### Prompt
Begin at the top of the following data. Copy each line exactly until you have copied the line containing "Given: Click the /server command input field".

### Entries provided
:::
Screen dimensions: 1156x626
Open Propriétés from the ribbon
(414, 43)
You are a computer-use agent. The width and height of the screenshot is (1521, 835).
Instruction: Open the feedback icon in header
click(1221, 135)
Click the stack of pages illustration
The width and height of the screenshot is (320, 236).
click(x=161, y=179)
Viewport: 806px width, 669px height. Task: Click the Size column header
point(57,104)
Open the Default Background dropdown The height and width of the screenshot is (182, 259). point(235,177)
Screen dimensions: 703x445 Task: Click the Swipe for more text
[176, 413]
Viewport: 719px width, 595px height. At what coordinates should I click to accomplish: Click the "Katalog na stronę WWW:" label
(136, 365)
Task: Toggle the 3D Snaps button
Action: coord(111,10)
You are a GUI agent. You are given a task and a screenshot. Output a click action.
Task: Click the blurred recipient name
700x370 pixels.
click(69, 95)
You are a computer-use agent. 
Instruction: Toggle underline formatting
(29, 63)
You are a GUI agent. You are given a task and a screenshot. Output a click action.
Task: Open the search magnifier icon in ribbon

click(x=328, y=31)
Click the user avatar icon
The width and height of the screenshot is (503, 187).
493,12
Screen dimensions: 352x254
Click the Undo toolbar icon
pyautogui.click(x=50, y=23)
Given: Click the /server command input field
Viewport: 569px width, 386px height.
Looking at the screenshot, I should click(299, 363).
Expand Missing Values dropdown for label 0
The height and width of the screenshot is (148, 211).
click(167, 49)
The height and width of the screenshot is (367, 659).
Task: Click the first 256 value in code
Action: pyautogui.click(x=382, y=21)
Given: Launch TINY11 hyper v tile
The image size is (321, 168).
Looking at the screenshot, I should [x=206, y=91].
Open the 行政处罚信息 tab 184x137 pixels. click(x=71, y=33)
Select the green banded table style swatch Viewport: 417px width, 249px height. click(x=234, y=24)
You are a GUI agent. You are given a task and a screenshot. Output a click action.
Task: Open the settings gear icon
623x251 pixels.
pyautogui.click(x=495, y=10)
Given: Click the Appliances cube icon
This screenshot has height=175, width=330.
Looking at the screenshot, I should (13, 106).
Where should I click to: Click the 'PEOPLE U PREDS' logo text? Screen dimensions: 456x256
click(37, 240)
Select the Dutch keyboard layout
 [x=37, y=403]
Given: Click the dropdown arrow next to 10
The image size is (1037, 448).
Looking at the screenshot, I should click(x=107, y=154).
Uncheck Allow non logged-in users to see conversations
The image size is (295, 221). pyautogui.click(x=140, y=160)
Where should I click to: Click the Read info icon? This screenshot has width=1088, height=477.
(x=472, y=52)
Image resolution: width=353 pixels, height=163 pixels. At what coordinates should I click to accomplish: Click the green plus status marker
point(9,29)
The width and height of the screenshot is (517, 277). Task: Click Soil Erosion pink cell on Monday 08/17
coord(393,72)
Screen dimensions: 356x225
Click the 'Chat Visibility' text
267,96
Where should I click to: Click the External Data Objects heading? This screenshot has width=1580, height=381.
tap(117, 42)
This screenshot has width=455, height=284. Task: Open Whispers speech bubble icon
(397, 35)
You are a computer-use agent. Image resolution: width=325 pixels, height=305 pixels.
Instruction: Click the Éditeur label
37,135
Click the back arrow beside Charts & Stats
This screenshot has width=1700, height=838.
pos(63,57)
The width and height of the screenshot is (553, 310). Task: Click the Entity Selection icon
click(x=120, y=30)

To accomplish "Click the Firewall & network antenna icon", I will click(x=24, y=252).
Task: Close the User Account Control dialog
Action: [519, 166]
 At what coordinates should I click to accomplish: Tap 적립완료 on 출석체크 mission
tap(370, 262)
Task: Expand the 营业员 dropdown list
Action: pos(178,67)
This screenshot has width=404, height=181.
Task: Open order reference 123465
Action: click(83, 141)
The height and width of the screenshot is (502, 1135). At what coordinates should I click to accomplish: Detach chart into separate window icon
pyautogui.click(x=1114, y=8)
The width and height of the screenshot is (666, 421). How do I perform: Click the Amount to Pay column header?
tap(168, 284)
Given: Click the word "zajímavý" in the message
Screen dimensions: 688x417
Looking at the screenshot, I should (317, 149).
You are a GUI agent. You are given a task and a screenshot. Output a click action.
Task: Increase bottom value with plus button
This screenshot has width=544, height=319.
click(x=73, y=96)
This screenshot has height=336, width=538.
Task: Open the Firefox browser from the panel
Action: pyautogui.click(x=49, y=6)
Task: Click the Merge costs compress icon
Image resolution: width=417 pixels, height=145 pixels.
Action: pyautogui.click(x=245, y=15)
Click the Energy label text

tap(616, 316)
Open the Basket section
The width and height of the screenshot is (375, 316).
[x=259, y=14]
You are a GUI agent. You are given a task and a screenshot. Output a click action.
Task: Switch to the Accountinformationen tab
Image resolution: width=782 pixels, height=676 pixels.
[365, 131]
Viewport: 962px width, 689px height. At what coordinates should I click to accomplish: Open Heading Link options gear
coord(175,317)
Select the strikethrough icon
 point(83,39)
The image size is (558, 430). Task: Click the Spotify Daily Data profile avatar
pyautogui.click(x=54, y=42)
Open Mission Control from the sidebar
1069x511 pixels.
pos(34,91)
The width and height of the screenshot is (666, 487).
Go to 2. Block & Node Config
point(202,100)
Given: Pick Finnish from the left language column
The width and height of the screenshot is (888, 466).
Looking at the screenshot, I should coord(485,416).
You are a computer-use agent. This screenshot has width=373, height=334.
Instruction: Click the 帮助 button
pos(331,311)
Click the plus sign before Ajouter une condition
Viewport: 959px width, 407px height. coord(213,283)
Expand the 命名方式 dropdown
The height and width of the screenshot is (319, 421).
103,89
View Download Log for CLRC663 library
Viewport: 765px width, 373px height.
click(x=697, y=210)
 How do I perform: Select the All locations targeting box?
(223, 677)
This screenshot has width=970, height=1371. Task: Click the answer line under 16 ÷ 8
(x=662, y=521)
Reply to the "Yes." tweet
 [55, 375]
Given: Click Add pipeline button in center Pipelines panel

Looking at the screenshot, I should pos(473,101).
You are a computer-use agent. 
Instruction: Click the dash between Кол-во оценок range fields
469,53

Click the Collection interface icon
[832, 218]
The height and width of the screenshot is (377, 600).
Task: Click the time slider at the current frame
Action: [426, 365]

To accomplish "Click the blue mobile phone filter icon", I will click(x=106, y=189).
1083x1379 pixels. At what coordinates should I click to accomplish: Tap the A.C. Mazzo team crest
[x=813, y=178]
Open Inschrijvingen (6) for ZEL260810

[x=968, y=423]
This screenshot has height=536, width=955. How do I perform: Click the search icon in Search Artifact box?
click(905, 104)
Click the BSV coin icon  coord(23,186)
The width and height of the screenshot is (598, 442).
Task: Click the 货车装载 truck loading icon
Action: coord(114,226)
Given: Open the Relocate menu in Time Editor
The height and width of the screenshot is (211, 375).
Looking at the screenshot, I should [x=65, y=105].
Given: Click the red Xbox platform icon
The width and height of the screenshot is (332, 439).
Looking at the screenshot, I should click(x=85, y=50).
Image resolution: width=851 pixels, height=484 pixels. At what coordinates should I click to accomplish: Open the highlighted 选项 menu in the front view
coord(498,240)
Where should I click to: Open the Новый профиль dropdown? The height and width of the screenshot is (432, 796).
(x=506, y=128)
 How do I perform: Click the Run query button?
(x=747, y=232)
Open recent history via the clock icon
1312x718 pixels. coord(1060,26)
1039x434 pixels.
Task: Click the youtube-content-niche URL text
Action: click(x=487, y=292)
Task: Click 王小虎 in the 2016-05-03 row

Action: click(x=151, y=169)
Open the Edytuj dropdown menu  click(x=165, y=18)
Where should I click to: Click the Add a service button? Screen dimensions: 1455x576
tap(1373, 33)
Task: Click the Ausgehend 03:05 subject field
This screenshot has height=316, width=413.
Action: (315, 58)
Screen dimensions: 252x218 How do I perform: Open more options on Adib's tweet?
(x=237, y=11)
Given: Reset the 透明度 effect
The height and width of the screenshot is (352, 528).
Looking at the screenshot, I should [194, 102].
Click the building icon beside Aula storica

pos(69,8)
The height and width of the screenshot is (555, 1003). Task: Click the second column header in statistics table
:::
### Solution for this problem
Screen dimensions: 1156x626
Open Propriétés from the ribbon
(414, 43)
You are a computer-use agent. The width and height of the screenshot is (1521, 835).
Instruction: Open the feedback icon in header
click(1221, 135)
Click the stack of pages illustration
The width and height of the screenshot is (320, 236).
click(x=161, y=179)
Viewport: 806px width, 669px height. Task: Click the Size column header
point(57,104)
Open the Default Background dropdown The height and width of the screenshot is (182, 259). point(235,177)
Screen dimensions: 703x445 Task: Click the Swipe for more text
[176, 413]
Viewport: 719px width, 595px height. At what coordinates should I click to accomplish: Click the "Katalog na stronę WWW:" label
(136, 365)
Task: Toggle the 3D Snaps button
Action: coord(111,10)
You are a GUI agent. You are given a task and a screenshot. Output a click action.
Task: Click the blurred recipient name
700x370 pixels.
click(69, 95)
You are a computer-use agent. 
Instruction: Toggle underline formatting
(29, 63)
You are a GUI agent. You are given a task and a screenshot. Output a click action.
Task: Open the search magnifier icon in ribbon

click(x=328, y=31)
Click the user avatar icon
The width and height of the screenshot is (503, 187).
493,12
Screen dimensions: 352x254
Click the Undo toolbar icon
pyautogui.click(x=50, y=23)
Given: Click the /server command input field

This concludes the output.